What to produce:
Repeat exactly, and only, the lines of the entries below from the one with "You are a GUI" through the one with "BMG Residential (859, 962)", both ends included.

Data section:

========================================================================

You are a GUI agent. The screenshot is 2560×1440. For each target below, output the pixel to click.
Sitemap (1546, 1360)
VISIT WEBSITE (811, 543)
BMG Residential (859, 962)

========================================================================

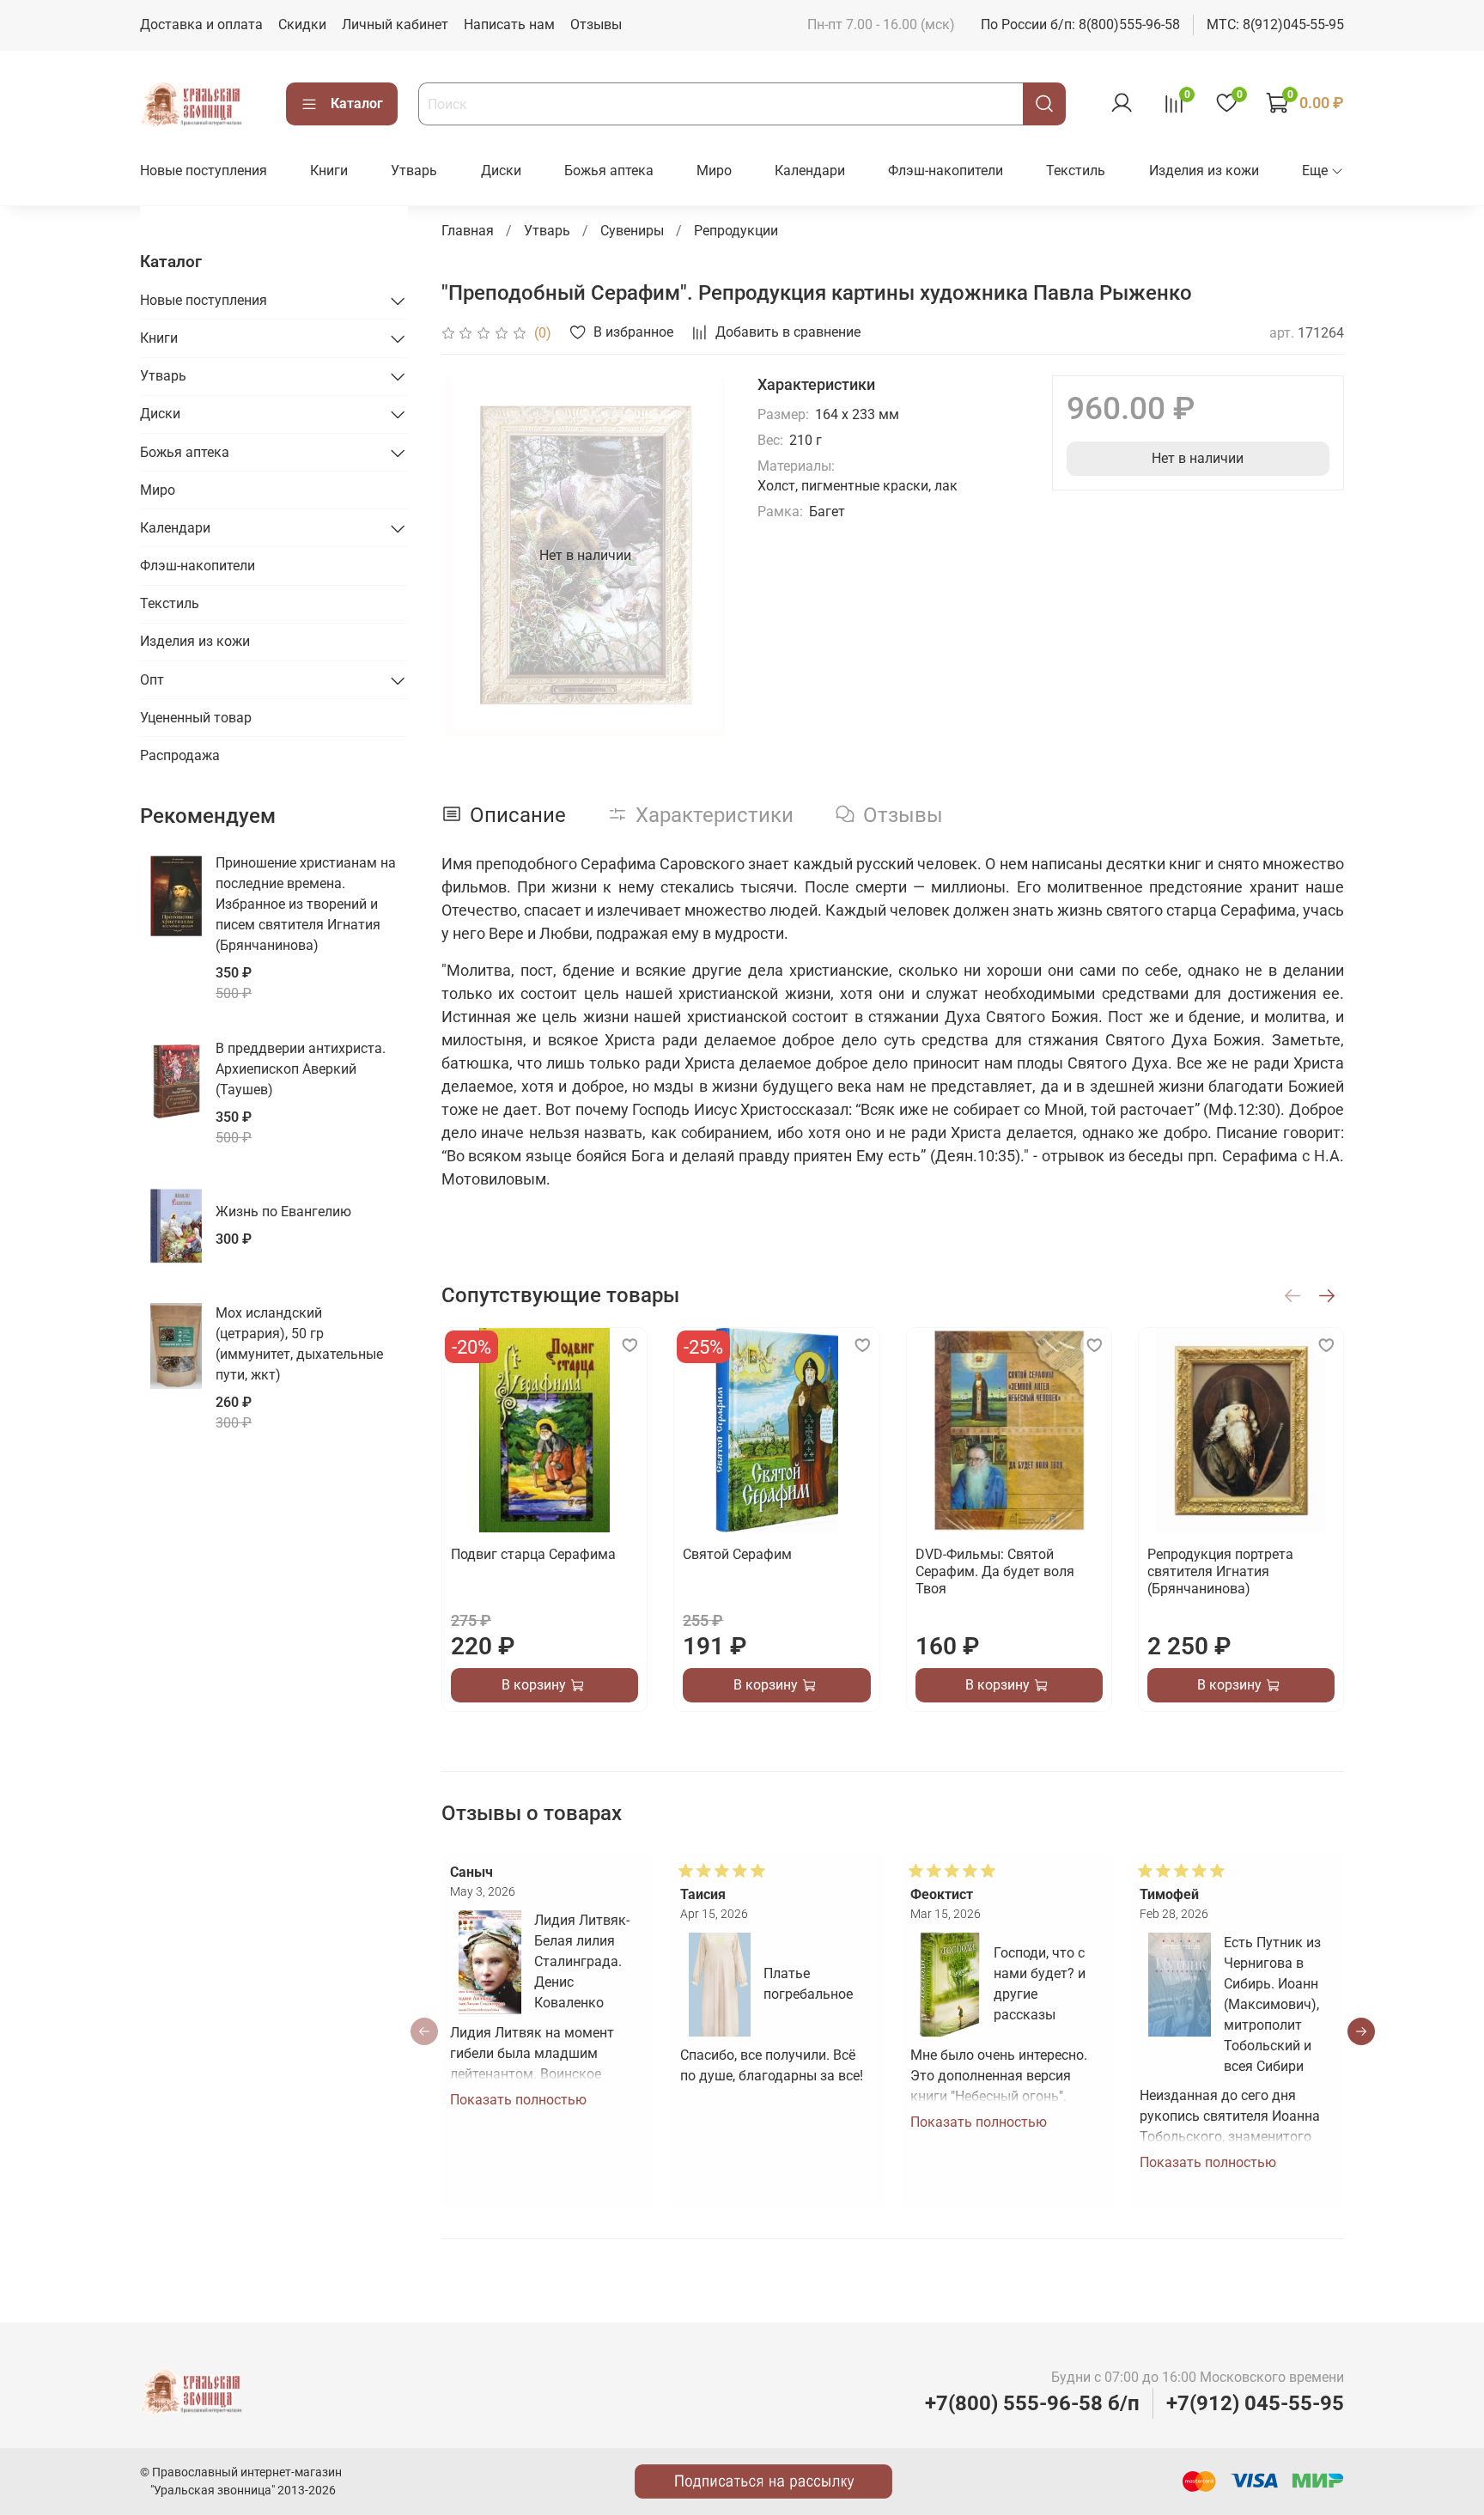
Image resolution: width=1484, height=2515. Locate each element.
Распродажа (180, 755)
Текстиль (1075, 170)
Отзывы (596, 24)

========================================================================

Task output:
You are a GUI agent. The screenshot is 2560×1440. For each target below, output the pixel to click.
Sitemap (1546, 1360)
VISIT WEBSITE (811, 543)
BMG Residential (859, 962)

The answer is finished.